Intellectually I had a fairly good idea that that was what was on offer, from reading through the high-level info and the REST API, but there's really nothing that spells that out in a concrete way for non-developer end-users. It's great that I can host photos on my own storage and that the code is on github and that the API is well-documented and hey it got started on Kickstarter!

But where's the beef? What do I get in a tangible way for signing up? Which leads us into...

> Out of curiosity, did you ever (even think to) click on the "Get Started" links? Our goal was that end users would click that and then click the giant red button we put on that page. Not sure it's working though :).

Yeah, I got there pretty quickly, but I didn't want to sign up until I knew what I was signing up for in a concrete sense. Freedom, Peace-of-Mind if OpenPhoto goes away, etc, are all good and noble things, but I don't want to create an account until I can see tangibles: what do the galleries look like, and how do they feel to browse around in? What kinds of customizations are available? That's the sort of information I'd expect to find in your Overview page[1], but there's almost nothing concrete to be found there. http://openphoto.me/ [2] is slightly better, once I was pointed to it, but only insofar as there are two tiny thumbnails which appear to show something of the user experience.

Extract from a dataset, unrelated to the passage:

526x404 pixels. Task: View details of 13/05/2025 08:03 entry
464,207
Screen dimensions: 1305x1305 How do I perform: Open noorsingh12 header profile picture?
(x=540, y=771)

Flickr and 500px have sold me over the years because I could hit 'Explore' or 'Popular Photos' straight from their landing page and experience exactly what signing up would get me in terms of what the site feels like to use, what the community is like and how it functions, etc. One of my big concerns as a user of one of these sites boils down to: if I take photos of someone, and use this site to display the photos, and send links to that person, what will that person's experience be, and is that an experience I want to associate myself with?

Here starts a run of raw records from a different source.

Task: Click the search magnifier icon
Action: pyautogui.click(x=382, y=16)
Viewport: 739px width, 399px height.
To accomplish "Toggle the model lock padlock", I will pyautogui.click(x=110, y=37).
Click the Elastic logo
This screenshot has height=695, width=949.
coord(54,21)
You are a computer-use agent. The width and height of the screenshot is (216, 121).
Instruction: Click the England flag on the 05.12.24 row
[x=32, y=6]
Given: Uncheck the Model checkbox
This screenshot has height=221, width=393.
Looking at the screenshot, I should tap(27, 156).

Neither http://theopenphotoproject.org/ nor http://openphoto.me/ offer me a way to really answer that question for myself, so neither site makes me want to sign up, however nice hosting on my own back-end might sound.

[1] Incidentally, "3) RELAX, ORGANIZE AND SHARE YOUR PHOTOS (REQUIRED)" comes off to me as a lot more ominous than its probably intended. It sounds like it requires me to share all of my photos with the internet, privacy be damned. Maybe needs a rethink of the verbiage?

[2] The combo sign-up/request an invite form seems pretty confusing. After finally deciding from squinting at the thumbnails that I might want to at least click around inside, I started to fill it out before realizing I didn't have an invite, apparently required, and abandoned any thought of going further out of discouragement. Just my opinion, but I'd probably just have a request-an-invite form, and send invitees to a different private link via email. Realizing something is closed to me 3/4ths of the way through a form can be off-putting.

All suggestions in this post come from an engineer, not a UX expert. YMMV. Check local listings for details. You have been warned.



Wow, thanks for the detailed response. All extremely good points.

You're not the first person to say it needs screenshots of the product you're signing up for.

I actually agree on all points, but I'm also an engineer so I'll pass it by someone else :).

Thanks again.


+1. OpenPhoto offers the freedom of storing my photos in the storage I own and it is something I really care about. Besides, it is an open source project. I can even run my own server if I wanted to!


It's working great for my ≈5k photos. I'm the lead dev on the project so feel free to let me know if you have questions or suggestions.

http://photos.jaisenmathai.com/photos/list -- hosted version with my TLD - FTW :).


1. Smugmug isn't owned by Yahoo.

2. All of Smugmug's users are paying customers (even if it's less than $4/mo).


I just installed OpenPhoto on my server, and it works great! Nice work, thanks.